Later that night Lady Cruise had her husband buried by torchlight and encouraged a rumour her absence from the occasion was due to terminal illness. As the funeral was taking place she gathered all the family plate and jewels and had them sunk in strong chests in a little lake at Cruicetown. Together with the Cruise deeds, she then had herself placed in a coffin (holes bored into its side so that she could breathe) which was brought to Rathmore. Arriving there Lady Cruise got out of the coffin, into which she put more valuable plate and organised for this to be buried in a nearby graveyard. Meanwhile, she slipped away to Dublin and from there took a boat to London.

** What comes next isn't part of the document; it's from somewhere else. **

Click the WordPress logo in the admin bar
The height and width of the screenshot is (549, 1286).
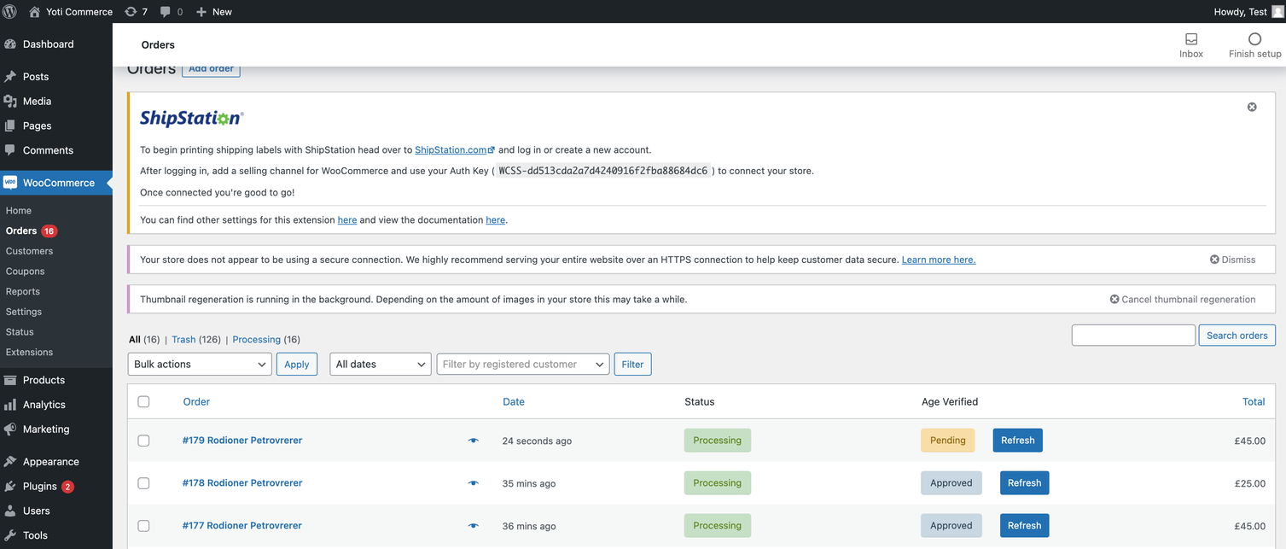tap(9, 11)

Soon after arriving in London, Lady Cruise gave birth to her only child, a girl she named Marion. For some years mother and daughter were able to survive on various items of jewellery brought from Ireland, but once all these had been sold the pair became so poor that they had to earn a living by washing laundry on the banks of the Thames. One day the able young lawyer Sir Thomas Plunkett was passing close to the river’s edge and heard a young girl singing in Irish. The opening words of her song, both a roll-call of the former Cruise estates and a prayer for divine intervention, ran as follows:
‘Ah ! Blessed Mary ! hear me singing,
On this cold stone, mean labours plying
Yet Rathmore’s heiress might I name me
And broad lands rich and many claim me.’
Understanding the language in which she sang, Sir Thomas stopped and spoke to Marion Cruise, who brought him to her mother where he was shown the deeds to the family estates. Not long afterwards he married the putative heiress and on the couple’s return to Ireland was able to reclaim all the lands stolen by her cousins. His mother-in-law remembered where the old plate and valuables had been hidden and this added to the Plunketts’ wealth.

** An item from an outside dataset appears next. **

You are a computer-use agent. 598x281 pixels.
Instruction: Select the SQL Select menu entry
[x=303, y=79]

It may be for this reason that the couple decided to build a church next to their castle, in thanksgiving for the return of what had been thought forever lost. Built of limestone rubble, it has a number of fine features, such as the large east window with its curvilinear tracery and a handsome belltower (now roofless) in the south-west corner. Diagonally opposite, in what had been the sacristy, you can find the Plunkett tomb, moved from the body of the church for better preservation. While the armoured Sir Thomas, his feet resting on a recumbent dog, has survived the intervening five centuries, his wife has since lost her head. If only that were the sum total of the family’s losses. In the 17th century, this branch of the Plunketts stayed loyal to the Catholic faith and ultimately had their lands and lives taken from them by Oliver Cromwell. In 1654 Rathmore and much of the surrounding area came into the possession of John Bligh whose descendants, later Earls of Darnley, continued to be significant landowners here until the early 1900s. Today Rathmore Castle is an ivy-shrouded ruin and the church serves as no more than a picturesque backdrop for grazing cattle.